▶ **Görev yönergeleri**:
**A.** Lütfen verilen metinde "Türkiye’nin, bir enerji" sözlerinden "aktöre dönüşmesi mümkündür." sözlerine kadar uzanan bölümü hiçbir değişiklik yapmadan yeniden yazın.
**B.** Verilen metne dayanarak aşağıdaki soruları kısaca yanıtlayın ve yanıtları aynı işaretlerle sıralayın.
(i) Türkiye ve İngiltere istekli davranırsa KRG'nin yakın gelecekte enerji arzı konusunda neye dönüşmesi mümkündür?
(ii) Uygulanmak istenen plan ve stratejilerle AB'ye ilişkin olarak ne hedefleniyor?
(iii) Ortadoğu bölgesi ne kadar süre içinde Rusya'nın yerini alabilir?

Türkiye’nin, bir enerji deryası üzerinde oturan KRG (Kurdistan Regional Government) yönetimiyle iyi ilişkiler geliştirmesi, içerde ve dışarda, Kürt meselesinde vizyoner bir bakış açısıyla hareket etmesine bağlıdır. Türkiye ve İngiltere’nin istekli davrandığı bir durumda, Kürdistan petrol ve doğalgazının dünya pazarlarına ulaşması ve KRG’nin yakın gelecekte enerji arzı konusunda giderek global bir aktöre dönüşmesi mümkündür.
Rusya-Ukrayna savaşı, giderek enerji alanında uluslararası dengelerin değişmesine yol açmakta. Yeni dengelerin oluşumunda, Rusya faktörü esas alınarak düzenlemelere gidiliyor. Uygulanmak istenen çeşitli plan ve stratejiler vasıtasıyla, AB’nin Rusya petrolü ve doğalgazına bağımlılığının giderek azaltılması, hattâ son bulması hedefleniyor. Petrol ve doğalgaz pazarında Rusya’nın payının azaltılması, doğal olarak sahadaki farklı aktörlerin paylarının artırılmasına yol açacak. Kuşkusuz Rusya’nın yerini bir günde dolduracak başka bir ülke yok. Ancak Ortadoğu bölgesi, sahip olduğu enerji potansiyeliyle, çok değil birkaç yıl içinde Rusya’nın yerini alabilir. Gelinen aşamada, enerji politikalarındaki denge değişimleri, bazı ülkelerin lehine ciddi fırsatlar doğuracağa benziyor. Ancak bu ülkelerin de yeni trend karşısında hazırlıklı olmaları, iç ve dış politikalarında kimi değişikliklere gitmeleri gerekir.

▶ **Kayıtlı bilgiler**:
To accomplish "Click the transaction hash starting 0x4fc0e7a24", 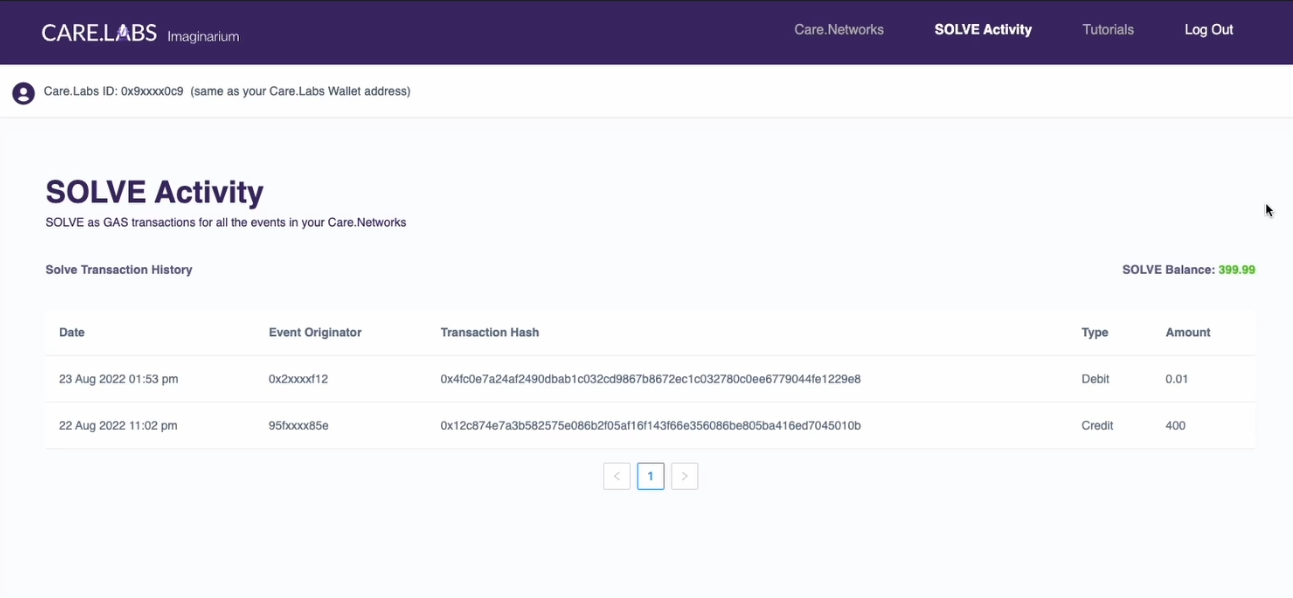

==

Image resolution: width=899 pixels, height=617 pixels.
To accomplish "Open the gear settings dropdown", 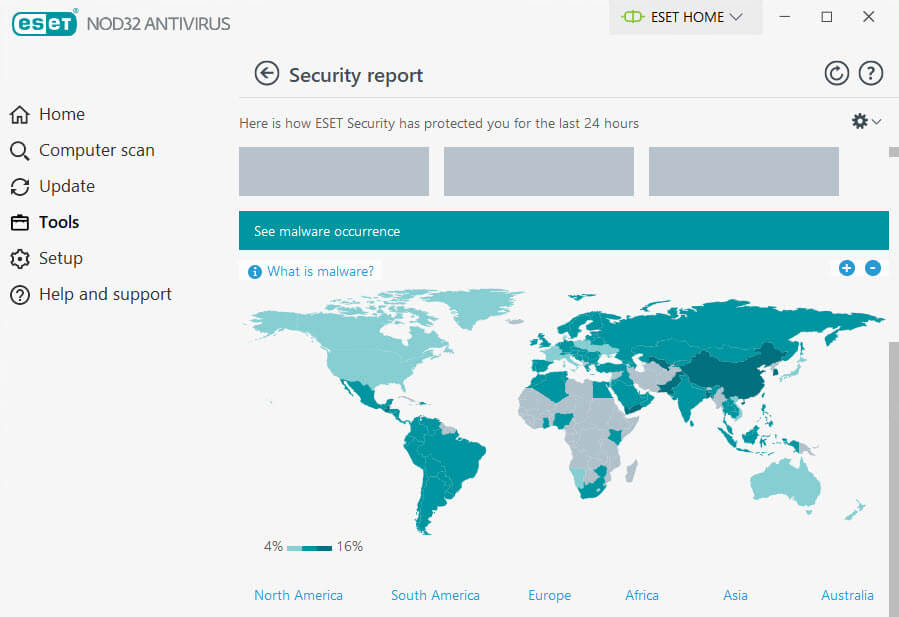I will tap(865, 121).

▶ **Alıştırma yanıtları**:
**A.**
Türkiye’nin, bir enerji deryası üzerinde oturan KRG (Kurdistan Regional Government) yönetimiyle iyi ilişkiler geliştirmesi, içerde ve dışarda, Kürt meselesinde vizyoner bir bakış açısıyla hareket etmesine bağlıdır. Türkiye ve İngiltere’nin istekli davrandığı bir durumda, Kürdistan petrol ve doğalgazının dünya pazarlarına ulaşması ve KRG’nin yakın gelecekte enerji arzı konusunda giderek global bir aktöre dönüşmesi mümkündür.

**B.**
(i) Giderek global bir aktöre.
(ii) AB'nin Rusya petrolü ve doğalgazına bağımlılığının giderek azaltılması, hattâ son bulması.
(iii) Birkaç yıl içinde.